5. We have considered the rival submissions and perused the material on record. As could be seen, the dispute in relation to assessee's claim of deduction u/s 35D arises in limited context; viz, when the business of the assessee can be said to have commenced. Though, the assessee has claimed that the business has commenced from June, 2009, however, the AO has rebutted the claim relying upon the furniture agreement executed on 18.1.2010 by observing that the business could not have commenced without furniture and fixtures. Whereas, taking note of the fact that the first sale invoice was raised by assessee in December, 2009 and in absence of any other evidence relating to commencement of business the CIT(A) has allowed assessee's claim of deduction u/s 35D from December, 2009. As could be seen from material on record, neither before the AO nor before the ld. CIT(A), the assessee has brought any evidence to conclusively prove the fact that it has commenced its business activities by rendering any advisory services from June, 2009. In fact, only in response to the query raised by the Bench the assessee had furnished certain documentary evidences by way of additional evidence to demonstrate that it has 6 ITA 130/M/2014 rendered advisory services from June, 2009. Undisputedly, these evidences were not filed either before the AO or before the ld.CIT(A). However, considering the fact that these evidences may have crucial bearing for determining the actual date of commencement of assessee's business, we are inclined to admit the additional evidences. However, these documents were not filed before the departmental authorities. Therefore, to give a fair chance to the department, we are inclined to remit the issue to the file of the AO for fresh adjudication after examining the evidences furnished by the assessee on their own merit. Suffice to say, if the assessee through evidence is able to establish that it has started rendering advisory services from June,2009 onwards then its claim of deduction u/s 35D would be eligible . The AO must afford reasonable opportunity of being heard to the assessee before deciding the issue afresh.

6. In ground no.2, assessee is challenging the decision of ld.CIT(A) in upholding the disallowance of Rs.8,23,275/- made by the AO u/s 40(a)(ia) of the Act.

7. Briefly stated facts are, during the assessment proceedings the AO noticed that assessee had debited an amount of Rs.8,23,275/- towards subscription fees to M/s Bloomberg Data Services India Pvt.Ltd which according to the AO is in the nature of payments towards professional services hence, liable for TDS u/s 194J, . Therefore, he called upon the assessee to explain why the payments should not be disallowed u/s 40(a)(ia) of the Act for failure to 7 ITA 130/M/2014 deduct tax at source while making the payments.

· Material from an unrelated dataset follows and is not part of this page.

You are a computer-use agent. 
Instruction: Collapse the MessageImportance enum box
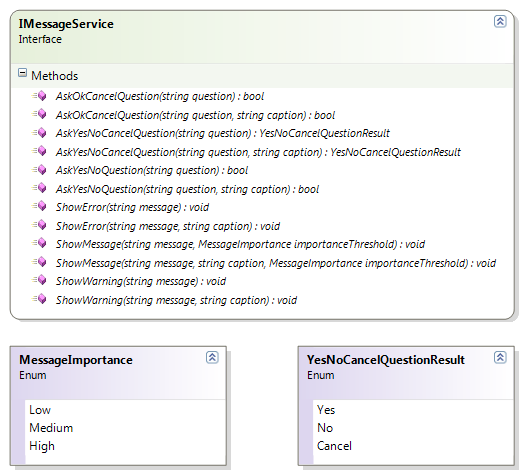point(212,357)
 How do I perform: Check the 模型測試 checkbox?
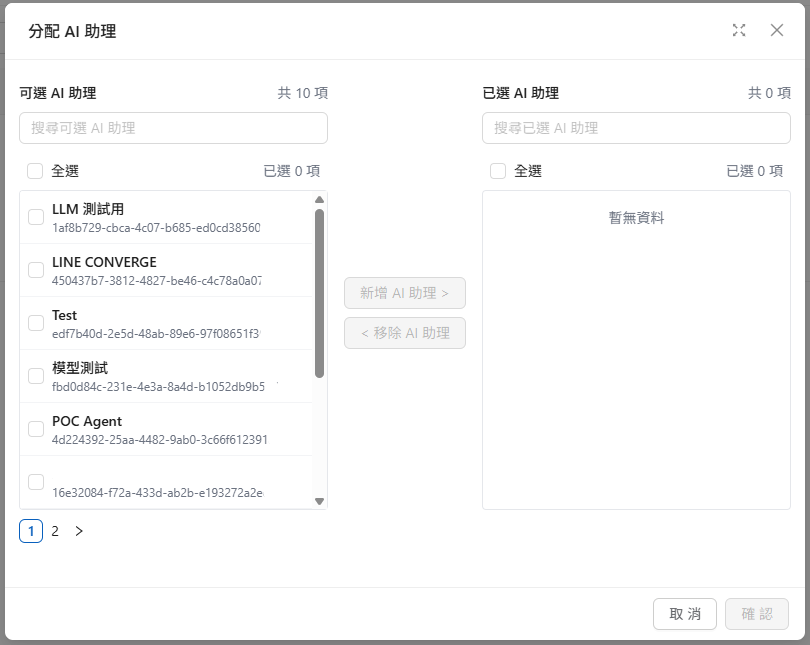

In response, it was submitted by the assessee that the payment made by the assessee to M/s Bloomberg Data Services India Pvt.Ltd was not for any managerial or technical consultancy services. It was submitted, such data is accessible by any subscriber on payment of requisite fee. He, therefore submitted, the payment made does not attract the provisions of section 194J of the Act. However, the AO, did not find merit in the submissions of the assessee and disallowed an amount of Rs.8,23,275/- u/s 40(a)(ia) of the Act. Though the assessee challenged the decision of the AO before the ld.CIT(A), he refused to interfere with the same.

8. The ld. AR submitted that the payment made by the assessee is merely for accessing the data of the payee company. It was submitted, since the payment made was for terminal charges for online information and data base access and retrieval services, no TDS u/s 194J was required to be deducted since such payments was for subscription of financial e-magazine. The ld. AR submitted that the ITAT, Mumbai Bench in the case of M/s. India Capital Markets P. Ltd. V/s DCIT in ITA.No.2948/Mum/2010 and 4851/Mum/2010( Ay 2006-2007) dated 12-12-2012 while considering similar payment made to the same company has held that such payments do not require deduction of tax at source u/s 194J. The ld. AR submitted even otherwise also, the payee has certified that the payments received by it have been shown as income and due tax has been paid. Therefore, since payee has already treated it as income and has paid taxes, no 8 ITA 130/M/2014 deduction u/s 40(a)(ia) can be made in view of the second proviso to section 40(a)(ia).

9. The ld.DR supporting the decision of the departmental authorities submitted that the payments made by the assessee is in the nature of royalty, hence liable, for deduction at source. u/s 194J of the Act. For the said proposition, he relied upon the decision of Karnataka High Court in the case of CIT V/s Samsung Electronics Co.Ltd (2011) 16 taxmann.com 141 (Kar).He also relied upon the decision of Authority for Advance Rulings (Income Tax) New Delhi in the case of Cargo Community Network Pte Ltd in AAR No.688 of 2006 dated 22.1.2007.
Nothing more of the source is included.